[<prev] [next>] [<thread-prev] [day] [month] [year] [list]
Message-ID: <20090530045633.GB7117@linux.vnet.ibm.com>
Date: Fri, 29 May 2009 21:56:33 -0700
From: "Paul E. McKenney" <paulmck@...ux.vnet.ibm.com>
To: Gautham R Shenoy <ego@...ibm.com>
Cc: Ingo Molnar <mingo@...e.hu>, linux-kernel@...r.kernel.org,
netdev@...r.kernel.org, netfilter-devel@...r.kernel.org,
akpm@...ux-foundation.org, torvalds@...ux-foundation.org,
davem@...emloft.net, dada1@...mosbay.com, zbr@...emap.net,
jeff.chua.linux@...il.com, paulus@...ba.org, laijs@...fujitsu.com,
jengelh@...ozas.de, r000n@...0n.net, benh@...nel.crashing.org,
mathieu.desnoyers@...ymtl.ca, Nathan Lynch <ntl@...ox.com>,
Srivatsa Vaddagiri <vatsa@...ibm.com>
Subject: Re: [PATCH RFC] v5 expedited "big hammer" RCU grace periods
On Fri, May 29, 2009 at 05:36:37PM +0530, Gautham R Shenoy wrote:
> On Thu, May 28, 2009 at 06:22:51PM -0700, Paul E. McKenney wrote:
> >
> > Hmmm... Making the transition work nicely would require some thought.
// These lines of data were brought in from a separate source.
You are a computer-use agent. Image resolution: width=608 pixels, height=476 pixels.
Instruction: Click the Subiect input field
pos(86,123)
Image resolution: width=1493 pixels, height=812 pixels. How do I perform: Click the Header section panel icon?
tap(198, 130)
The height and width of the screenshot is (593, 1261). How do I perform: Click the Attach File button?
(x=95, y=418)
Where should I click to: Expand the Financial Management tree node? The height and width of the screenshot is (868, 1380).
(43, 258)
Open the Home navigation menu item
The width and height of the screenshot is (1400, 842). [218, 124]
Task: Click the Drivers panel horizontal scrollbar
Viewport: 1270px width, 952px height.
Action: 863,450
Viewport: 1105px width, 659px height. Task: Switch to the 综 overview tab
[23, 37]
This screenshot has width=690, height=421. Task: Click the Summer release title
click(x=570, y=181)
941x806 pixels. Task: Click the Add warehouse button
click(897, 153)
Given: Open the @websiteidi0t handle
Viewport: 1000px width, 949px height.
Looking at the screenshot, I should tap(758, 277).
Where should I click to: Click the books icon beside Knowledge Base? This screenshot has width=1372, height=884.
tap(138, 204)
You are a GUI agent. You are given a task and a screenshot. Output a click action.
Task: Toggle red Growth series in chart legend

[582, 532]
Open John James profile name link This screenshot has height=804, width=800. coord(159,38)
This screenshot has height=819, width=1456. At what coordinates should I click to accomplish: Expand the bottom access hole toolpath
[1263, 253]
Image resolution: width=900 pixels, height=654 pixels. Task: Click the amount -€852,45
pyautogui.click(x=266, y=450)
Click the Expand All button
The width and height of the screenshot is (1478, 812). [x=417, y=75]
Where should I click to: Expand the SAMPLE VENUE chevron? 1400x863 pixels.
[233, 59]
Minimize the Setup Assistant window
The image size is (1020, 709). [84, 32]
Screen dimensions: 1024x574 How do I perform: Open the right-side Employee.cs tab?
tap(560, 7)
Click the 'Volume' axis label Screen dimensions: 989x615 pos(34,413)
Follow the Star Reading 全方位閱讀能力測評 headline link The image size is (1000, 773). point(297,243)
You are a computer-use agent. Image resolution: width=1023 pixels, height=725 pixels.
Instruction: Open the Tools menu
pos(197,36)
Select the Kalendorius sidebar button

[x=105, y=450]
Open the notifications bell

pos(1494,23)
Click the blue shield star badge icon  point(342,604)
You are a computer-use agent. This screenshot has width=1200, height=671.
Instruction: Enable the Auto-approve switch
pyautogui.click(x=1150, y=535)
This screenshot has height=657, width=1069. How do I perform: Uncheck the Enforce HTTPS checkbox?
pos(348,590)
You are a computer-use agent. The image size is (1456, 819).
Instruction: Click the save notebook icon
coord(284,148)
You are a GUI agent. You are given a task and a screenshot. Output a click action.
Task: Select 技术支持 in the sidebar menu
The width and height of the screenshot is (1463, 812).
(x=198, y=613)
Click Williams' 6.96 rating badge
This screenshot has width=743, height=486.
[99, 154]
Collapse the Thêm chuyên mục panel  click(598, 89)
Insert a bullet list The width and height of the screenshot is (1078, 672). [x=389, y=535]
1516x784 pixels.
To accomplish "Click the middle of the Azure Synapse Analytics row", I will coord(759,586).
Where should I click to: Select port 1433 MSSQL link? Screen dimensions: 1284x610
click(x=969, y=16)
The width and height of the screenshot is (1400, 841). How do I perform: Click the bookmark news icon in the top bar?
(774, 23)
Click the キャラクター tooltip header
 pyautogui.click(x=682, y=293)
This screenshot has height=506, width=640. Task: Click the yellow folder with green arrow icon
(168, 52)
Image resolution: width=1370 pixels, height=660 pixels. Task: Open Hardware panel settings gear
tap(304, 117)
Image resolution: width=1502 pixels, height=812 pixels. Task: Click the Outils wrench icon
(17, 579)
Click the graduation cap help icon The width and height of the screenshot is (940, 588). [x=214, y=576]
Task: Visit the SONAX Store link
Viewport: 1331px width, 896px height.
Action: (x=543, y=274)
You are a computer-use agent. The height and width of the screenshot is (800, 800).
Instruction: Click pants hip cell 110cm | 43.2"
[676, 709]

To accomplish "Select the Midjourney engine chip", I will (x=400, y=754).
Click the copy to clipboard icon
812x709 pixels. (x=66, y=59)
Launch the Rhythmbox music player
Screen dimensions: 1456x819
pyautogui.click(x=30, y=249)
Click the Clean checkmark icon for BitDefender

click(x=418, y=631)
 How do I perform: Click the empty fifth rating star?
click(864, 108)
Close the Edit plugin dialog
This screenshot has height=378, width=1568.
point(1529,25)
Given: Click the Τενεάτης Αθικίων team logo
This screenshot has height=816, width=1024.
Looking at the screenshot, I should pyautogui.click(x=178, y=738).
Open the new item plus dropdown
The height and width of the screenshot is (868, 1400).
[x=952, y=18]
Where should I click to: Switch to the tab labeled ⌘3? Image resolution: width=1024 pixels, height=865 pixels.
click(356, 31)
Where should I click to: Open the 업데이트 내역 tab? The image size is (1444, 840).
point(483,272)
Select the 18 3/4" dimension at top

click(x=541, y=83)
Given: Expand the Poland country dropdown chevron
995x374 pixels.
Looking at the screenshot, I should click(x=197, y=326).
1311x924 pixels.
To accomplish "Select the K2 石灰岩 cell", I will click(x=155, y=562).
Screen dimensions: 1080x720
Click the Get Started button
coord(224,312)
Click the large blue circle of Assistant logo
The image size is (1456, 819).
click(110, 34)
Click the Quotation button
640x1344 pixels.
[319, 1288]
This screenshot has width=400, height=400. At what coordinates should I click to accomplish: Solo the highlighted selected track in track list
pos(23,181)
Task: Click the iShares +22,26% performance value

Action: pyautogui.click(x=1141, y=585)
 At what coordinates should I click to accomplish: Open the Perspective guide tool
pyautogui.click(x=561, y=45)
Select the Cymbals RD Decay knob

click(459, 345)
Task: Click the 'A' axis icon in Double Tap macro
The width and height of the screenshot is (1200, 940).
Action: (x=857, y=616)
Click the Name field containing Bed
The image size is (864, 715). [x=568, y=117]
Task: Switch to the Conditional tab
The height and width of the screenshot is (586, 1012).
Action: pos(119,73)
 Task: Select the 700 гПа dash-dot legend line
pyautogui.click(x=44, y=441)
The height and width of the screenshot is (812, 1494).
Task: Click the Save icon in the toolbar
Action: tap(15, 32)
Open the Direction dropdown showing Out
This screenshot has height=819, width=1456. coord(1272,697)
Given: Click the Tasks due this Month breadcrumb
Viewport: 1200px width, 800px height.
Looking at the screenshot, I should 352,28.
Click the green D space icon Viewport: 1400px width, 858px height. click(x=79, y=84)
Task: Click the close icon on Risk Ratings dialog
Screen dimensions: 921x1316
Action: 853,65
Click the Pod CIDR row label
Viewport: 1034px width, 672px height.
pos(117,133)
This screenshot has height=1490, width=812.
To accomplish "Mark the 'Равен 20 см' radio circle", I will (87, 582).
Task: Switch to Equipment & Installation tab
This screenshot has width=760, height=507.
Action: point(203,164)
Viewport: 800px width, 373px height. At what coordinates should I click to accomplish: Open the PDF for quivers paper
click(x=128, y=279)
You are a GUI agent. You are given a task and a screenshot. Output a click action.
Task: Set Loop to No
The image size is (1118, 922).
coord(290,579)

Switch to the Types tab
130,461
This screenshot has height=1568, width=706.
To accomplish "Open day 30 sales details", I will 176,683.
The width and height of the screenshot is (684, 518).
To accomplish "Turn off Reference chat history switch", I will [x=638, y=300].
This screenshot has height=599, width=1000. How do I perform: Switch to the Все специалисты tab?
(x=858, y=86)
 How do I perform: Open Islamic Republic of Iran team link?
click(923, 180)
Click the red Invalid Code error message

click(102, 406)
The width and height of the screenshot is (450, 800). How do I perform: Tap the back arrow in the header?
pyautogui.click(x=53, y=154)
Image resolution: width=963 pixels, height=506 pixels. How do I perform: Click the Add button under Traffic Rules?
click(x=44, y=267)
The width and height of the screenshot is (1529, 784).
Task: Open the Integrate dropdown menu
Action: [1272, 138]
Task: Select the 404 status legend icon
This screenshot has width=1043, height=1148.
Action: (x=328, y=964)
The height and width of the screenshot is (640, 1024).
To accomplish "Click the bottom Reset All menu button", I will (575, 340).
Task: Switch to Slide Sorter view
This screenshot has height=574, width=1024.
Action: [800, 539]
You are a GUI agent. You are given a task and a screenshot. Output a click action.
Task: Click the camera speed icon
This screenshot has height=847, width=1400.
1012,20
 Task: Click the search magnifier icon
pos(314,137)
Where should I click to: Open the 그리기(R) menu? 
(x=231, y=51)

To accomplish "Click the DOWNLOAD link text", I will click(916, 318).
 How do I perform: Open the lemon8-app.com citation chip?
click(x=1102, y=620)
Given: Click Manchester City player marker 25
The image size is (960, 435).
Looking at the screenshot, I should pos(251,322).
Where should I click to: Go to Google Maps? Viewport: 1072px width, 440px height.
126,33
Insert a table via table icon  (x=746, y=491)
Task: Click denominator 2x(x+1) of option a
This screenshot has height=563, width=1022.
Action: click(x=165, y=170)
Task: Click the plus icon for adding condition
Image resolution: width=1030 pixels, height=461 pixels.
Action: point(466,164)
> > It might be good to retain the two-phase nature, even when reversing
> > the order of offline notifications. This would address one disadvantage
> > of the past-life version, which was unnecessary migration of processes
> > off of the CPU in question, only to find that a later notifier aborted
> > the offlining.
>
> The notifiers handling CPU_DEAD cannot abort it from here since the
> operation has already completed, whether they like it or not!
Hello, Gautham,
We are talking past each other -- the past-life (not Linux) CPU-offlining
scheme had but one phase for offlining, which meant that if a very late
notifier-equivalent realized that the offlining could not proceed,
it would have mostly shut the CPU down, only to have to restart it.
For example, it might have needlessly migrated processes off of that
CPU. This did not happen often, but it was a bit of a disadvantage.
Thanx, Paul
> If there exist notifiers which try to abort it from here, it's a BUG, as
> the code says:
>
> /* CPU is completely dead: tell everyone. Too late to complain.
> * */
> if (raw_notifier_call_chain(&cpu_chain, CPU_DEAD | mod,
> hcpu) == NOTIFY_BAD)
> BUG();
>
> Also, one can thus consider the CPU_DEAD and the CPU_POST_DEAD parts to be
> the extensions of the second phase. Just that we do some
> additional cleanup once the CPU has actually gone down. migration of
> processes (while breaking their affinity if required) is one of them.
>
> But there are other things as well, such as rebuilding the sched-domain
> which have to be done after the cpu has gone down. Currently this
> operation contributes to majority of time taken to bring a cpu-offline.
>
> >
> > So only the first phase is permitted to abort the offlining of the CPU,
> > and this first phase must also set whatever state is necessary to prevent
> > some later operation from making it impossible to offline the CPU.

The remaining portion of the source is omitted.